TASK BRIEF >> In the article about the Libyan conflict, how many experts did Italy say it was sending to Benghazi?

PASSAGE TO READ >>
==================================================
|Refugees on Tunisian Border|
The proposal to send surplus Pentagon equipment, including vehicles, medical supplies, protective vests, binoculars and radios, follows Italy's decision to join Britain and France in sending military advisers to the Libyan opposition and a French pledge to intensify air strikes.
The Libyan government has warned that such moves will further prolong the conflict and "encourage the other side to be more defiant".
The US plan, which must be approved by President Barack Obama, is to send "non-lethal assistance" to the Transitional National Council in Benghazi, the de facto opposition government which has not been recognised by Washington. The dispatch of the surplus US stock does not need approval from Congress.
As Nato air strikes were reported to have hit Libyan government targets near Ajdabiya in the east, and south of Tripoli in the west, the French president, Nicolas Sarkozy, promised to escalate military action to protect civilians. He told opposition leader Mustafa Abdel-Jalil: "We will intensify the strikes. We will help you."
Rebel fighters have repeatedly appealed to Nato and the international community to step up its bombardment of Libyan government forces and military targets. Nato insists its air strikes have been effective in reducing Gaddafi's military capability, but the action has failed to help the rebels advance.
Rebels in the besieged city of Misrata have also demanded ground troops to protect civilians, but the international community is wary of the political and military risks that such a step would entail.
However, the international force of military advisers grew after Italy said it was sending 10 experts to Benghazi to work alongside the 20 sent by the UK and up to 10 dispatched by France. The teams are expected to assist opposition forces with logistics and organisation but will not train soldiers.
Liam Fox, the UK's defence secretary, said many of the Libyan rebels "have no military experience, they have little understanding of weaponry or military tactics. The best way we can assist them is to give them some technical capabilities in how to organise themselves."
The Libyan regime has insisted it is ready and willing to negotiate a ceasefire which, it says, must include an end to Nato air strikes.
In an interview with the Guardian, the foreign minister, Abdul Ati al-Obeidi, said: "If there is a real ceasefire and these bombs stop, we could have a real dialogue among Libyans. It cannot be done with what is going on now."
It was not true, he said, that the Libyan government was not serious about a ceasefire, as critics have claimed. But, he added, a ceasefire needed a "mutual understanding and a mediator".
In a markedly conciliatory tone, he said a ceasefire could pave the way for a political agreement to end the conflict, which could lead to free elections, supervised by the United Nations, within six months.
Obeidi said discussions within the regime about reform had included "whether the leader [Muammar Gaddafi] should stay and in what role, and whether he should retire". Gaddafi's future has become a pivotal issue between the regime and the opposition, which has demanded his departure.
"Everything will be on the table," said Obeidi. But he warned the international community against setting Gaddafi's departure as a precondition for a deal.
"The US, Britain and France – sometimes those countries contradict themselves. They talk about democracy, but when it comes to Libya, they say he [Gaddafi] should leave. It should be up to the Libyan people. This should not be dictated from any other head of state. It is against the principle of democracy."
==================================================
RECORDS >>
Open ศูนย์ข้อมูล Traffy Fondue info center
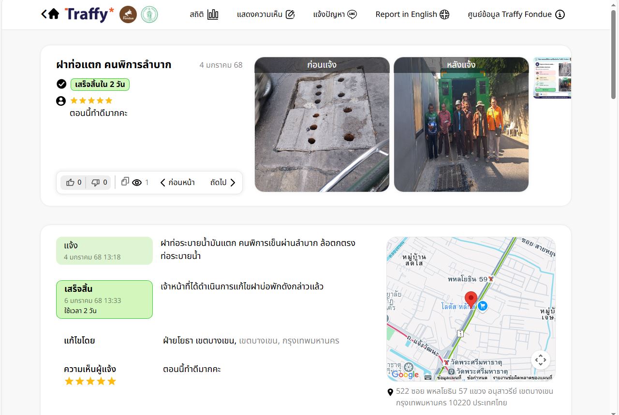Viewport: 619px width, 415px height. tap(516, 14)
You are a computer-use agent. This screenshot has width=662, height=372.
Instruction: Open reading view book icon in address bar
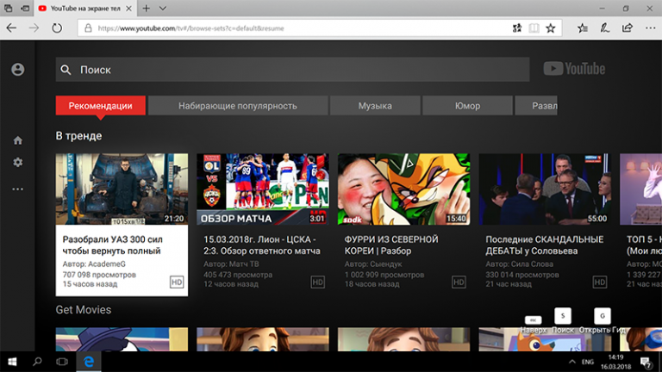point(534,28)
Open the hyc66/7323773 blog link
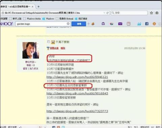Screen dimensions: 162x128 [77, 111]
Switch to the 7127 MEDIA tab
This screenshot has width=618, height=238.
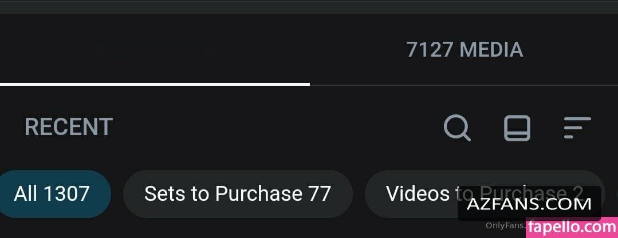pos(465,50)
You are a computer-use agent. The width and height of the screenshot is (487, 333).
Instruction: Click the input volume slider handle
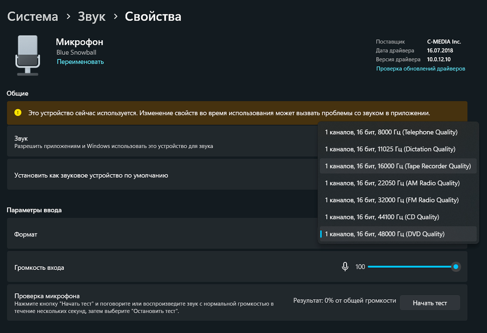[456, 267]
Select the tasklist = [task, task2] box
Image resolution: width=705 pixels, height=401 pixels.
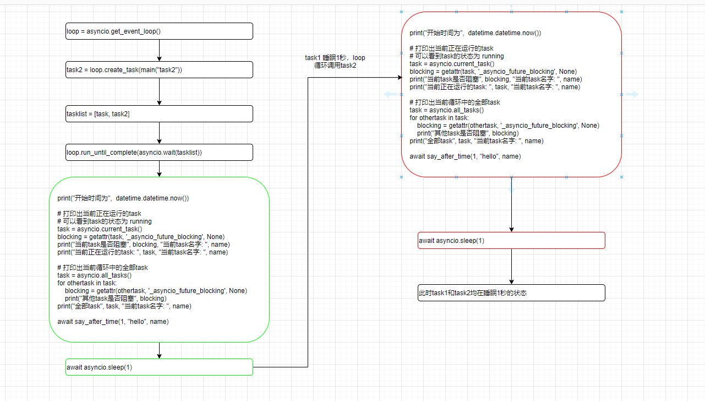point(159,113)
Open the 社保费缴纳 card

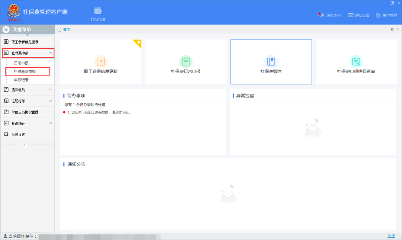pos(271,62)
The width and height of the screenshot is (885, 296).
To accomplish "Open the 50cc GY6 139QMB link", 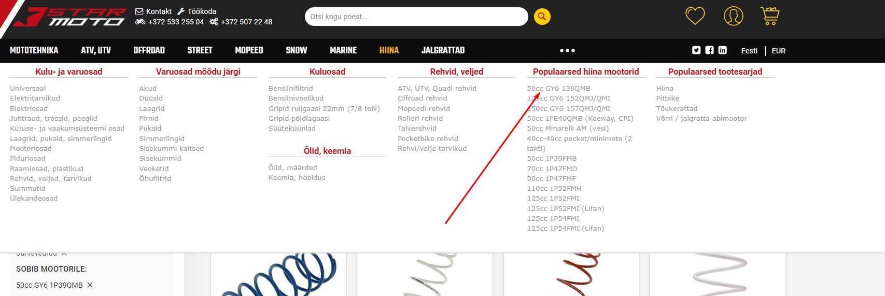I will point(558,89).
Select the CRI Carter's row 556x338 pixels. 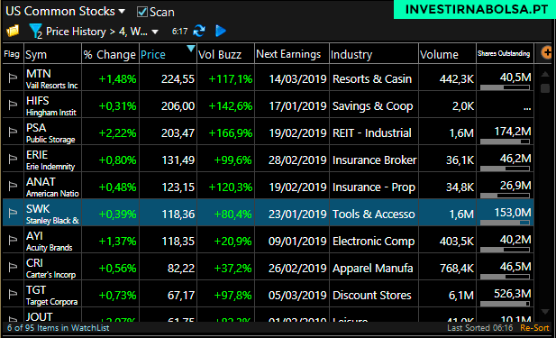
==================================================
FINISHED TASK >> Ten experts.